“The day that forgot to break” is the third album by Purple Mountain Peal.
This release marks a more piano driven declination of what the duo has to offer in terms of improvisation, creativity and madness. To sum up, what you are about to witness is less chaos and more melody. Take it with a grain of salt by the way, it’s Purple Mountain Peal after all…
The first track, "The day that forgot to break" (which gives name to the album) begins with rain. And raindrops are the notes the piano will rain on you for the next seven minutes. The track is surely the most 'digestible' of the entire Purple Mountain Peal production; you can clearly hear hints of Steven Wilson's No-Man project, an extremely stripped down version of modern prog rock. A soothing melody from a slightly effected piano, complemented by a haunting guitar that darkens the aura of the whole track, takes us by the hand in what seems to be an endless becoming which never arrives. But still the rain falls, and still we wait for something, and still everything stands still in this culpably forgetful day.
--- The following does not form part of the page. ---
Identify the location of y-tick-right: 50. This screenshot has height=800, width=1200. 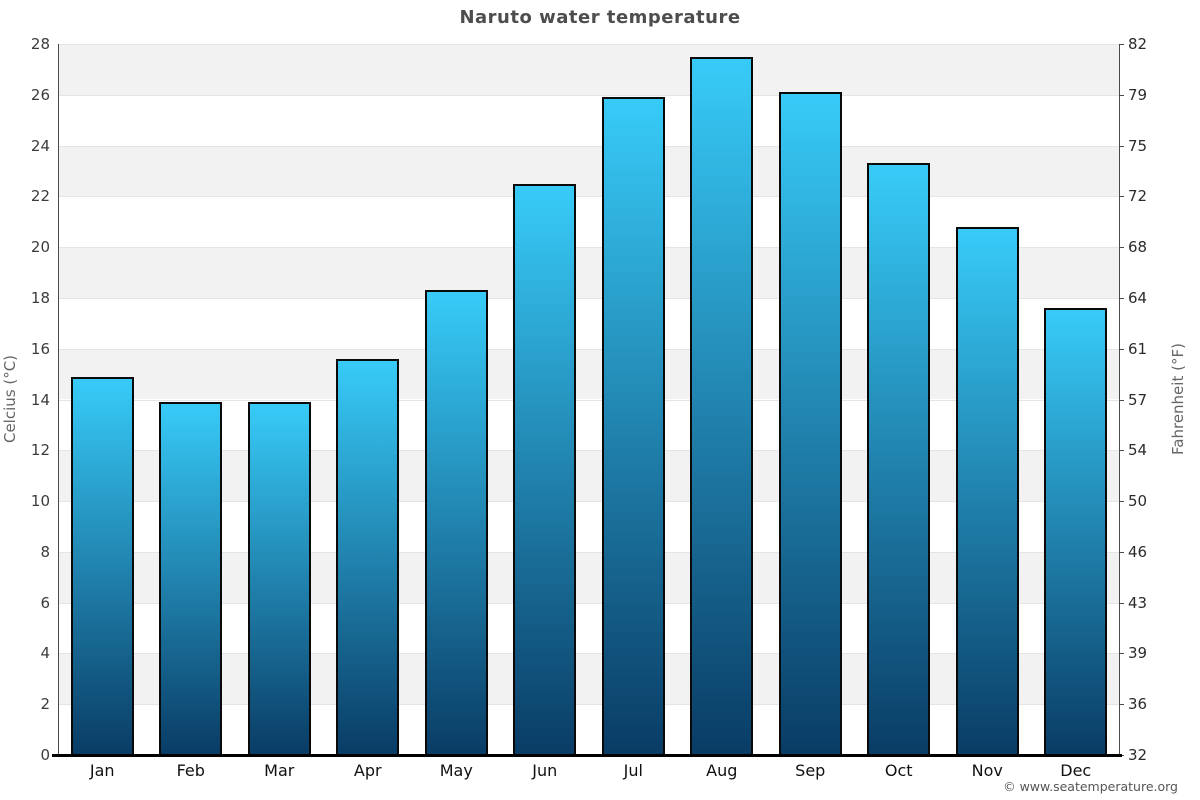
(1138, 502).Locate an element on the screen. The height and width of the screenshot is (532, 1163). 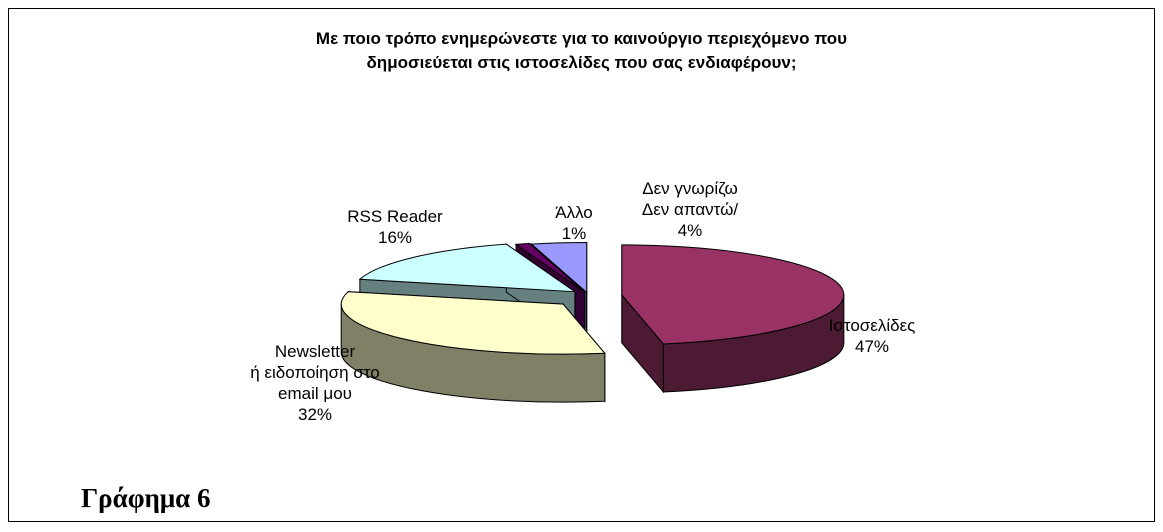
pie-slice-0-percent-label: 47% is located at coordinates (872, 346). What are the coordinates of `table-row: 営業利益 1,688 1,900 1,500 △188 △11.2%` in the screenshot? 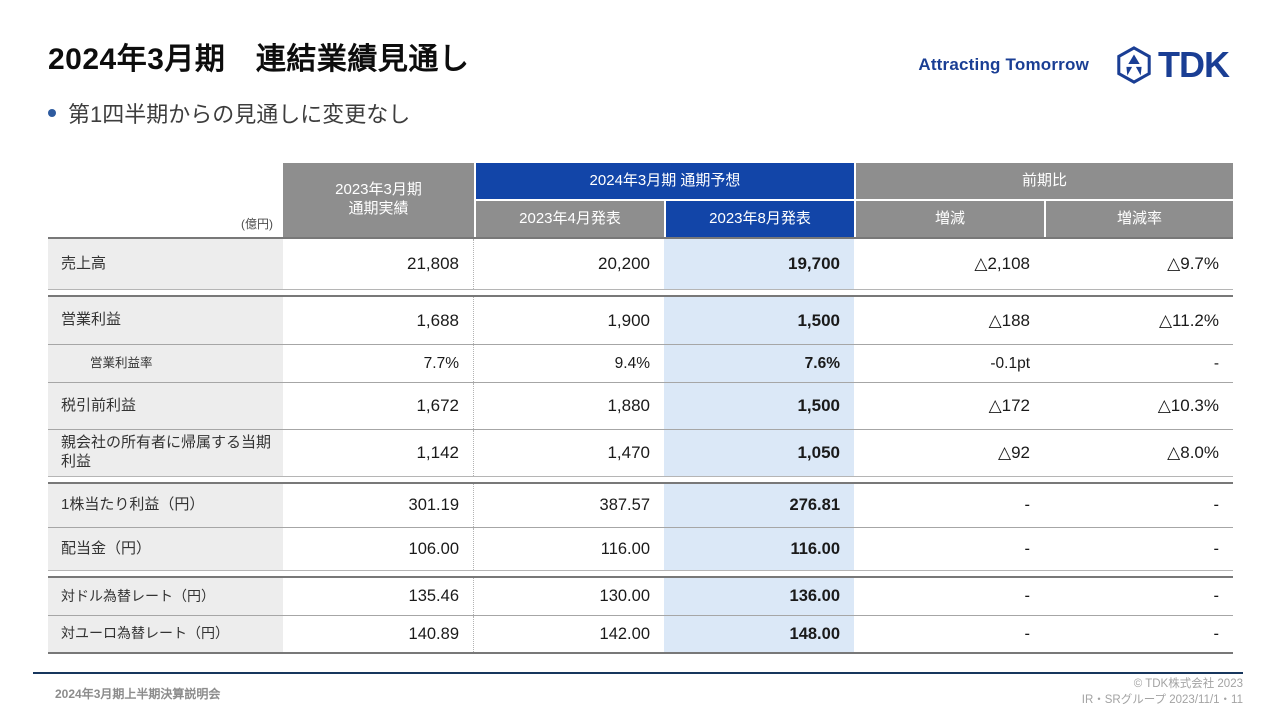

A single piano note. Repeated. "Serenade to a dying star" is an obsession. More like a heartbeat. A life that doesn't want to stop. A sound that by the end of the track you know will stop, but still you get used to it because it crawls inside your ear, making the rest ˗ noises, dissonances, soundscapes, chords ˗ a mere surrounding. Sometimes it seems to fade away but it's still there, just toned down; sometimes it gets stronger, as if negating its unavoidable demise. And just when you think the heartbeat will never end, everything changes. It stops. It gives way to stacking layers of organs, scattered piano notes, guitars with endless choruses and reverbs culminating in a growing noise, a death rattle, and ˗ finally ˗ a longing climax of closure. The star is dead.
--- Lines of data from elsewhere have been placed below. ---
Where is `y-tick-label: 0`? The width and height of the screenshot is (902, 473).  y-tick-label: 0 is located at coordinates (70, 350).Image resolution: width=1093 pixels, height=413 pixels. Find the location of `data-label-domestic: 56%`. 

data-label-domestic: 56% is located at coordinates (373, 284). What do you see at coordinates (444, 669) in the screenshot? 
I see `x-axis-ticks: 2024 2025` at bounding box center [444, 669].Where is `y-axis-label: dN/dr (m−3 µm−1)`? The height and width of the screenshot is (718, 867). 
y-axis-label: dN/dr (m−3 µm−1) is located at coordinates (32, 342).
Cheers. Beers. Let's create something. The three stages of "This one's on the house", a weirdly procedural tune exploring the whole range of making music. Little by little things begin to wrap up: simple finger taps onto the wooden body of the guitar become loose rhythms; casual piano playing try and set the mood; chimes, reeds and even toy marimbas come and go like guest stars on another one’s platter; and in the meanwhile a single string strumming slowly turns into a guitar loop upon which the piano finally lays sweet harmonies, with a little big help from his hammond buddy. From here what was at first totally acoustic turns electric, even with a subtle hint of drum machine. The creation is complete, the release of the accelerator pedal is again acoustic, decelerating, ending, done.
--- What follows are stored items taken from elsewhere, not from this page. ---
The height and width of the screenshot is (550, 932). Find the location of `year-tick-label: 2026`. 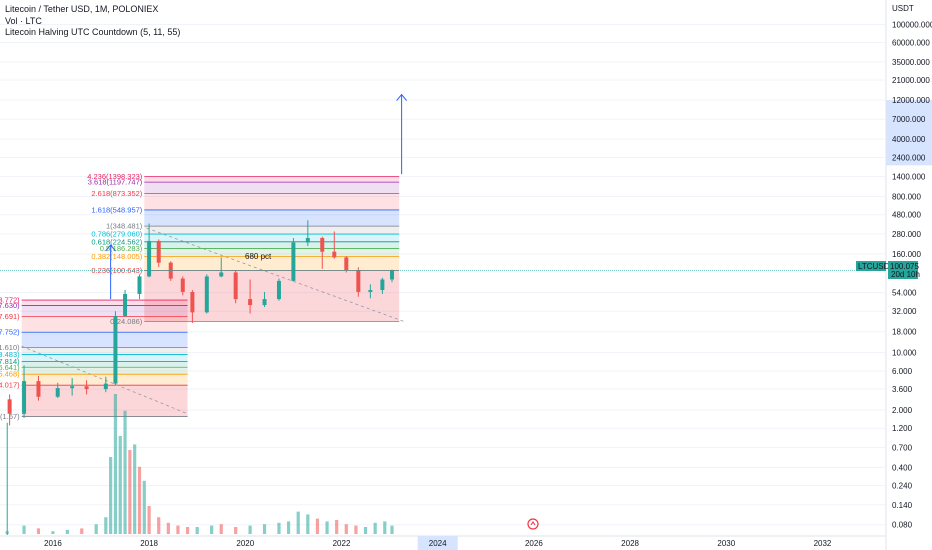

year-tick-label: 2026 is located at coordinates (534, 544). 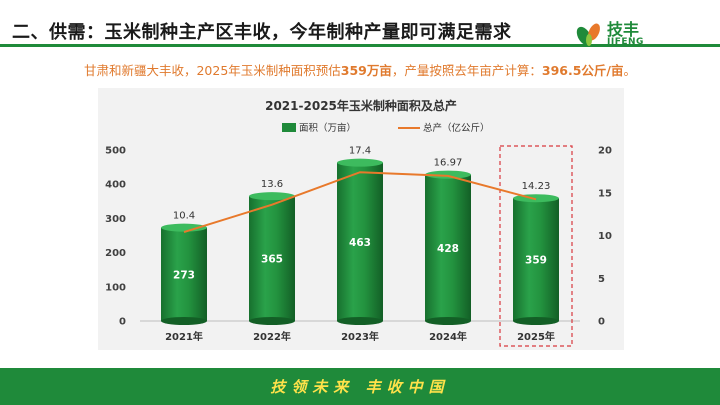 What do you see at coordinates (262, 32) in the screenshot?
I see `page-title: 二、供需：玉米制种主产区丰收，今年制种产量即可满足需求` at bounding box center [262, 32].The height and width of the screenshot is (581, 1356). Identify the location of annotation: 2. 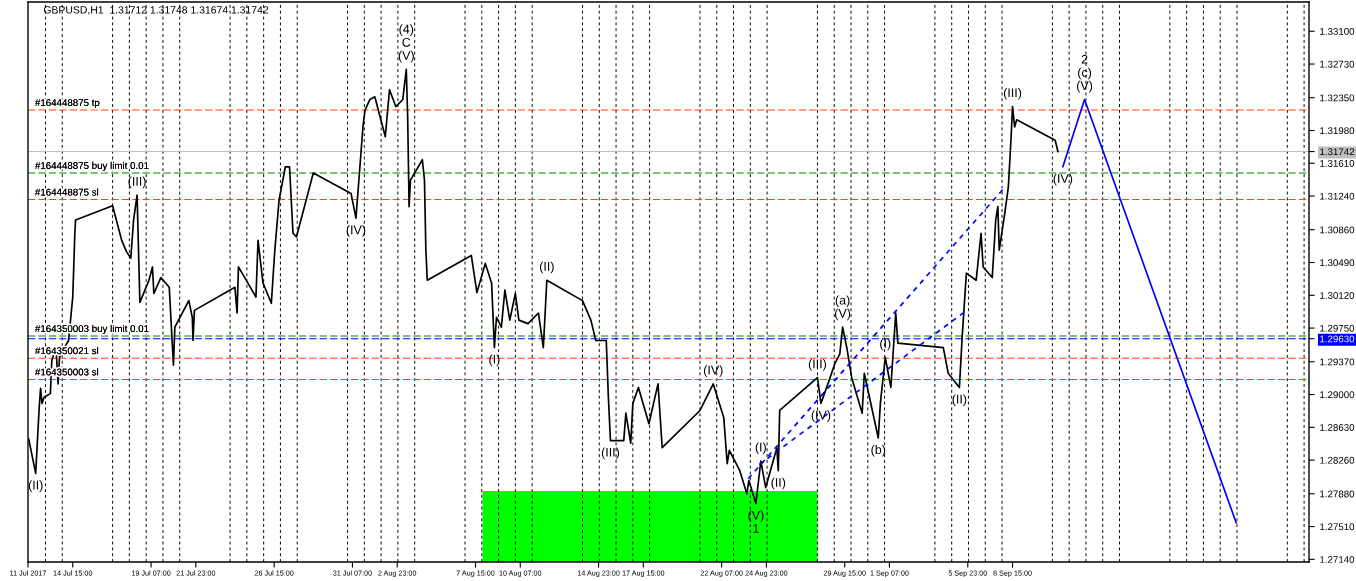
(1084, 59).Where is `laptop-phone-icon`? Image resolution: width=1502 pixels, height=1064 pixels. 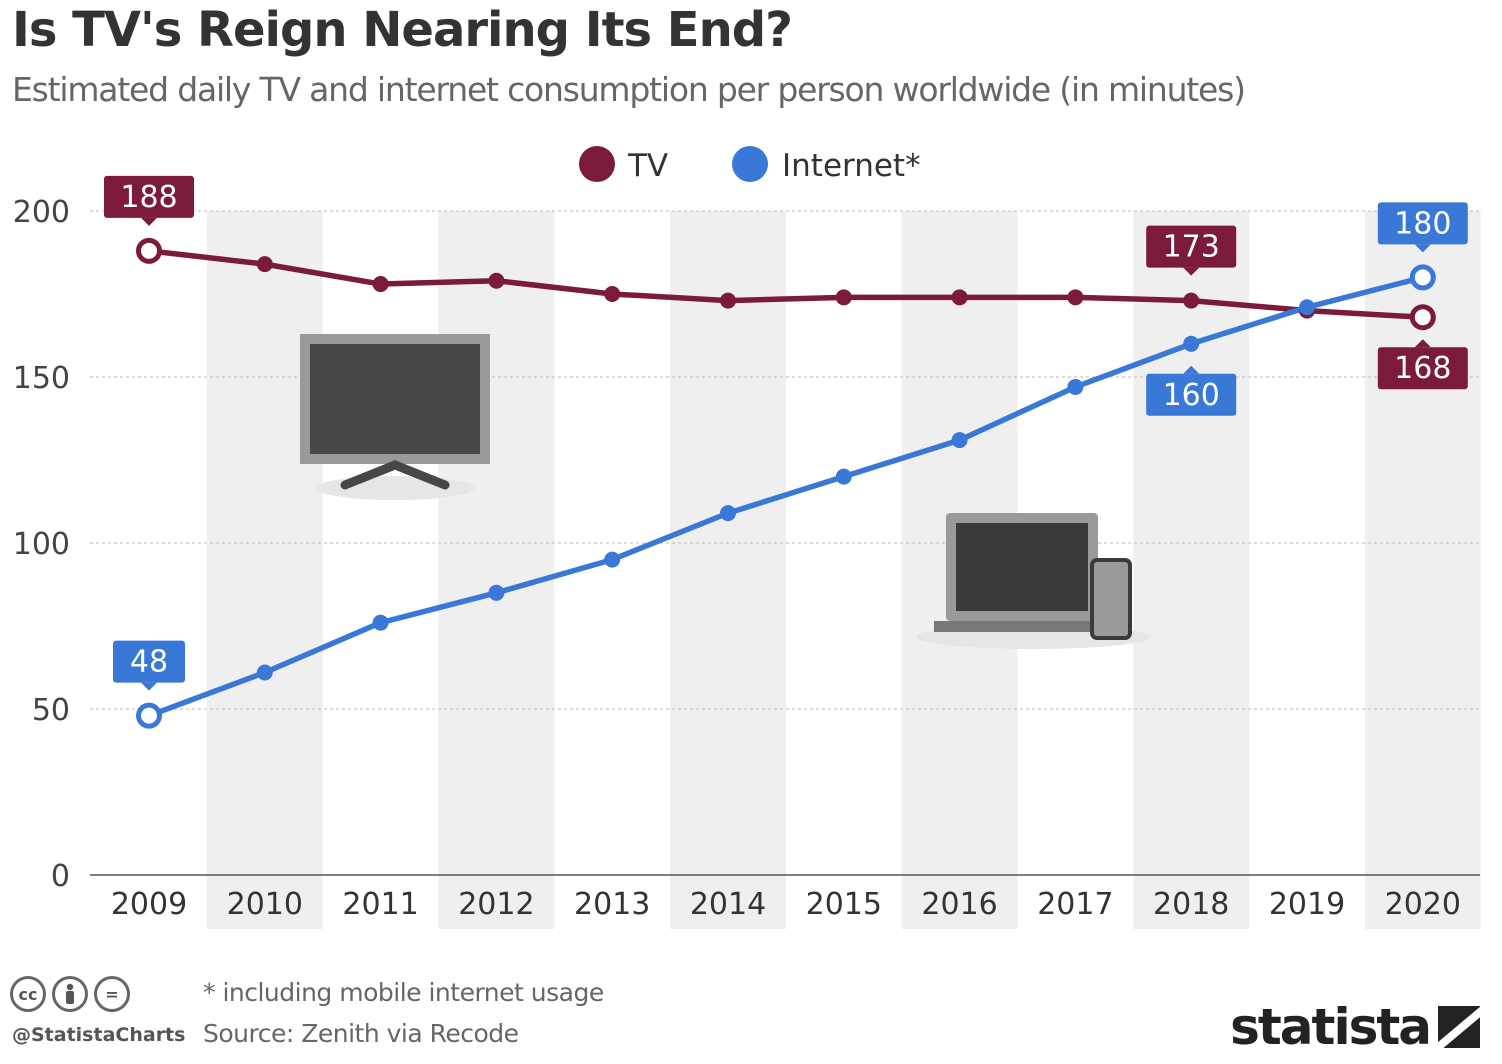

The last track of the album warns us: “Do not leave your dreams unattended”. Someone’s gonna steal them or, better, they may even come alive and haunt you. The choice is yours. The recurring theme is a piano that, like an alarm clock, disturbs the seemingly calm flow of the music by constantly waking you up with noisy tingling high pitched notes, while a melancholic melody tries to remind us that a dream, even if unattendend, is still a dream. A peaceful and calm dream. At least when not forgotten somewhere, in that case it will constantly ring your inner bells just to be recalled.